La Asociación Provincial de Hostelería y Turismo de la Federación Empresarial Toledana (Fedeto) en Talavera dice que no lo comprende; muchos talaveranos tampoco, yo menos. ¿Pero acaso lo entienden ellos mismos?
Muchos habrán adivinado que me estoy refiriendo a la rotunda negativa del Ayuntamiento a la ampliación de la temporada de terrazas en la ciudad. Como saben, y yo misma ya he repetido, la petición de los hosteleros viene de tiempo atrás y se ha intensificado con la entrada en vigor de la Ley Antitabaco.

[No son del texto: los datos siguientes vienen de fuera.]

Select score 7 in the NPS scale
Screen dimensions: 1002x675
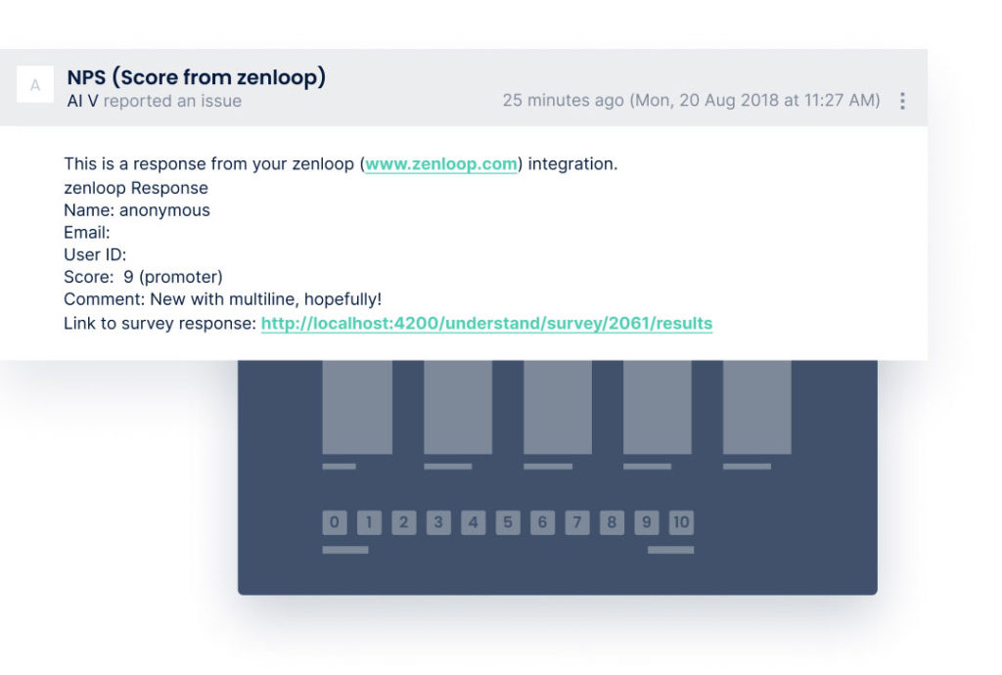pos(576,522)
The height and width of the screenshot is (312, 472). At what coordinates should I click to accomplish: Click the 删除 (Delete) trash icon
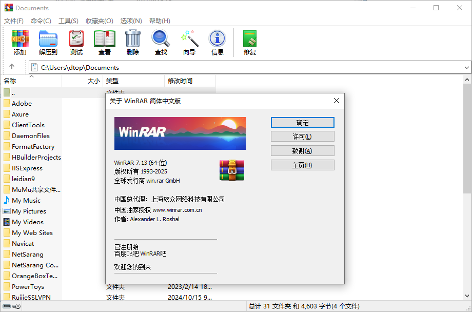click(x=132, y=41)
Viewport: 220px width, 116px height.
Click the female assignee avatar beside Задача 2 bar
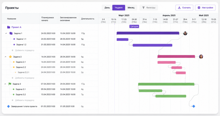pos(201,56)
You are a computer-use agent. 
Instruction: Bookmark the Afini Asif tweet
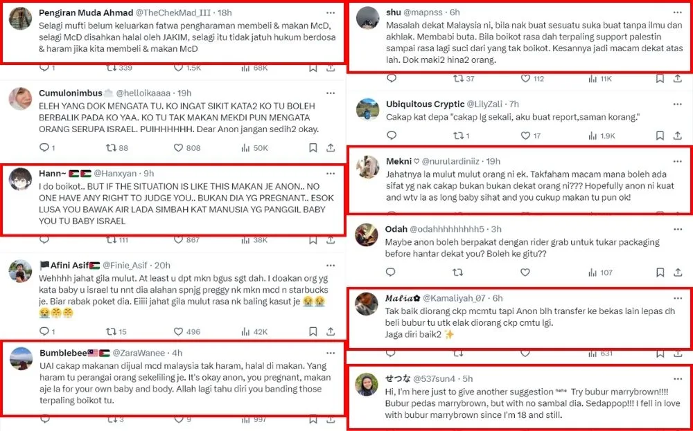[313, 331]
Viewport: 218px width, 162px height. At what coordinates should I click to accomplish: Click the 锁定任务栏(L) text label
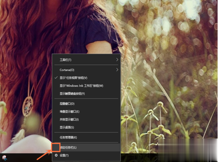pos(68,148)

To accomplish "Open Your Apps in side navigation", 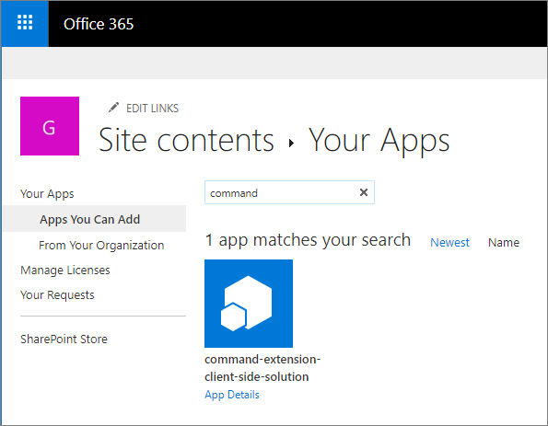I will [x=47, y=194].
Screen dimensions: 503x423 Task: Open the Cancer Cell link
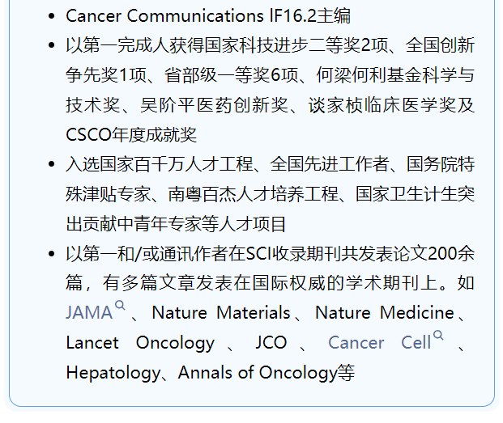coord(379,343)
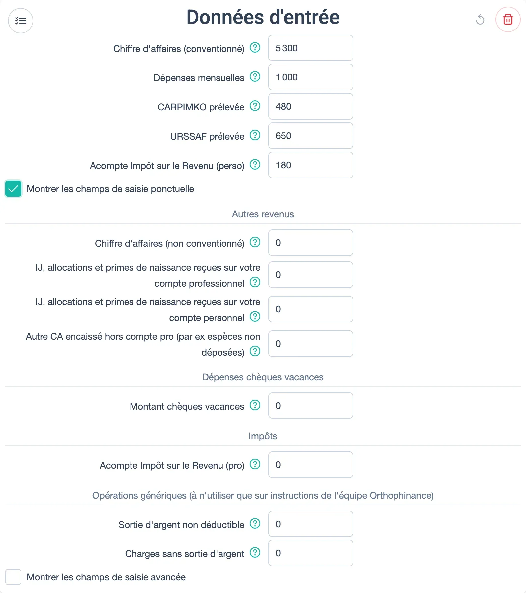Open help for Chiffre d'affaires (non conventionné)
This screenshot has height=593, width=526.
255,242
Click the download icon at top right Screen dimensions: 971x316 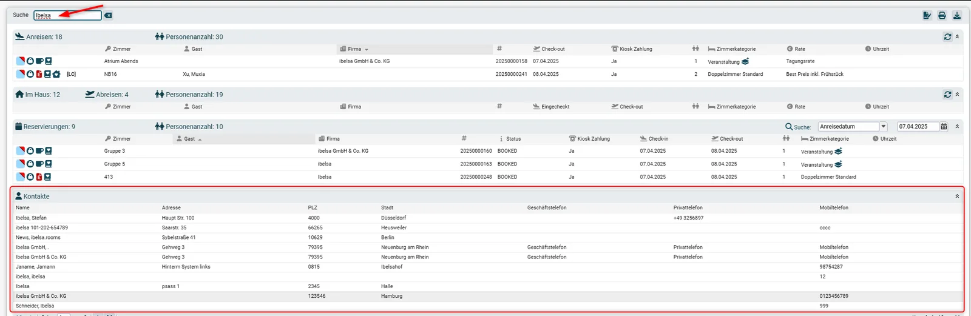point(957,15)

Sin embargo, el Gobierno local sigue en sus trece, erre que erre, que no y que no.
Puedo comprender que se teman el aumento de ruidos en la calle, pero sería muy fácil mirar un poco a los vecinos y seguir el modelo que ellos tienen en cuanto a la temporada y horarios de terrazas en temporada no estival. Por favor, que los ruidos en la calle son elevados con o sin terrazas, que las voces que pueden llegar desde estas instalaciones no tienen comparación con la de los vehículos y que la ciudad tiene ya suficientes problemas económicos en sí como para negar una medida que, según los hosteleros, les ayudaría a evitar grandes pérdidas generadas por una Ley sin consenso, una norma más restrictiva que ninguna otra, para variar, una medida de un Gobierno, esta vez nacional, que ha aprendido muy bien a no escuchar ni a sus votantes.
Talavera quiere ser moderna, quiere ser europea, pero sólo mira a los verdaderos modelos cuando le interesa. Es tan sencillo como saber regular. Y les aseguro que vivo en una zona donde podría haber muchas terrazas y yo misma podría notar ese aumento de ruidos.
Eso sí, la generosidad del Ayuntamiento permitiendo pequeño mobiliario es para quitarse el sombrero; pero ¡ojo! ¡Cuidado! No les vayan a cobrar por ello, cada uno tiene su espacio vital y ocupar un poco más puede ser motivo de sacar cuartos. He ahí el ejemplo de las estufas que, por cierto, desde aquí yo tanto agradezco a los hosteleros que sí piensan en sus clientes, aunque se lo pongan tan difícil.
PD: Tengo que decir que estoy ahorrando a diario bastante; claro que preferiría no hacerlo y el dueño del bar al que iba cada día a tomar café, menos.